Mittlerweile war ich weder betrübt noch verärgert, hatte gute Laune und wurde langsam albern. Ich entschuldigte mich kurz bei der Person, die ich bisher nur aus dem Video kannte, dass ich die Verrücktheit besessen hatte, doch auf jeden Fall heute zu kommen. In Stuttgart hieß es jetzt sich einfach an dem Leben zu erfreuen, das man gerade hat. Freudig, neugierig und eben noch nicht angekommen, um den unbekannten Menschen zu treffen. Nach 40-minütiger Wartezeit konnten wir weiterfahren. Ich atmete auf, lachte über die Absurdität meines Daseins und war glücklich. Vor lauter Erleichterung durfte ich jetzt nur nicht einschlafen. Die Durchsagen im Zug waren spärlich und spontan.

In Ulm angekommen, begrüßten mich Kälte, mehrere Baustellen und viel zu viele Menschen. Ich stand draußen in der Dunkelheit und mein Kopf sendete nur: Hier sah es doch mal anders aus! Mehr nicht.
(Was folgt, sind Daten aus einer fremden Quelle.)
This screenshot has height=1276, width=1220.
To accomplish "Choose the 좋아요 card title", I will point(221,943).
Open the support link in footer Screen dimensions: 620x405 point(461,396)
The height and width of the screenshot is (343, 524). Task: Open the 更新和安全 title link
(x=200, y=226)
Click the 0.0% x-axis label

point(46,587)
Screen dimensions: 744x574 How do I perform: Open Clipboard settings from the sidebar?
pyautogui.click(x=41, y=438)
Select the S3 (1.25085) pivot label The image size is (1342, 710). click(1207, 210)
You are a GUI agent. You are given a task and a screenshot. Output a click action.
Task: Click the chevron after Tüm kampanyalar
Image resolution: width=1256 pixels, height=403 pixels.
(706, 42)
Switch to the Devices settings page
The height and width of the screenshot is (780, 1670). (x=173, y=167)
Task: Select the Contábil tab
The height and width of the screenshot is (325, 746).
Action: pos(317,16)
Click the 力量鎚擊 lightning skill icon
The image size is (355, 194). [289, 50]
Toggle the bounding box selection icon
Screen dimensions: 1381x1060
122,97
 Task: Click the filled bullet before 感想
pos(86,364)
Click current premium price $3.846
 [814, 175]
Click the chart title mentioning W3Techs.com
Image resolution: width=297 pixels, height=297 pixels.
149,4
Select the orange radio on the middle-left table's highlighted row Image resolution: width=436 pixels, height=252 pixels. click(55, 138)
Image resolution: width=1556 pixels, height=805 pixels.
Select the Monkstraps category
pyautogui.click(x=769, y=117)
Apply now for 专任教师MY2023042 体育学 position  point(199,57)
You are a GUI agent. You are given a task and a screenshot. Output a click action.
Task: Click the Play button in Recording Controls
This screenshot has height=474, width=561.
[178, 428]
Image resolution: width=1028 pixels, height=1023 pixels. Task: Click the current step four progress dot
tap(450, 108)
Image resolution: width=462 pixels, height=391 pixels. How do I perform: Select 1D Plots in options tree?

Natürlich liefen wir aneinander vorbei und an seine ersten Worte erinnerte ich mich nicht mehr, denn es folgte direkt: „Ich bin gerade geblitzt worden!“. Ich schluckte meine Albernheit unter der Maske runter und konnte es nicht ganz fassen. So startete unser erstes richtiges Gespräch über die Mutmaßungen, wie schnell er wohl an der exakten Stelle in Ulm gefahren war. Ich versuchte die Aufregung zu lindern, erzählte etwas davon, dass man in der Stadt ja mitbekommt, wenn man viel zu schnell fährt. Es seien ja meistens noch viele andere Autos unterwegs. Während ich sprach, fiel mein Blick auf die doch recht leeren Straßen und mir wurde klar, wir waren weder in Bonn noch in Köln. Wir waren in Ulm. Ich hoffte, er würde meine Erklärung trotzdem annehmen. Ich strich ihm über seine blaue Mütze, die überraschend weich und flauschig war.

„Meine Mütze ist kalt.“ erwiderte er. Ich schluckte und versuchte den Gedanken zu verdrängen ihm einfach meine Mütze noch zusätzlich aufzuziehen. Nur meine Mütze wollte er auch nicht anziehen. Ich begann von Projekten aus Afrika zu erzählen, die wegen der Covid-19 Pandemie nicht stattfinden konnten. Vielleicht erwärmten ihn ja die Gedanken an Sonne und Wüste.

Endlich aus Ulm draußen, wurde es schnell dunkel und noch viel leerer auf den Straßen. So eine schwarze Dunkelheit auf einer Landstraße hatte ich ewig nicht gesehen. Ich hing meinen Gedanken nach, als er aufschreckte:

„Hey, hast du das gesehen?“ Eh, ja das Leuchtende am Himmel? Denkpause. „Das komisch Grün-Leuchtende am Himmel?“, fragte ich zurück. „Ja, das war eine Sternschnuppe!“ Oh wei, dachte ich. Eine Städterin fährt aufs Land und hat auch noch verpasst ihre erste Sternschnuppe zu sehen. Ich schwieg und er fing an mir zu beschreiben, wie die Strecke bei Tageslicht aussieht.

In Ravensburg angekommen, saßen sich dann zwei bekannte, unbekannte Menschen gegenüber. Müde, fertig und einfach nur da. Nach Date sah es nicht mehr aus, so hatten wir doch unser ganzes Leben direkt mitgebracht. Er sorgte sich über sein Blitzerfoto und ich fing an mein Handy und mich von der Zugfahrt zu desinfizieren.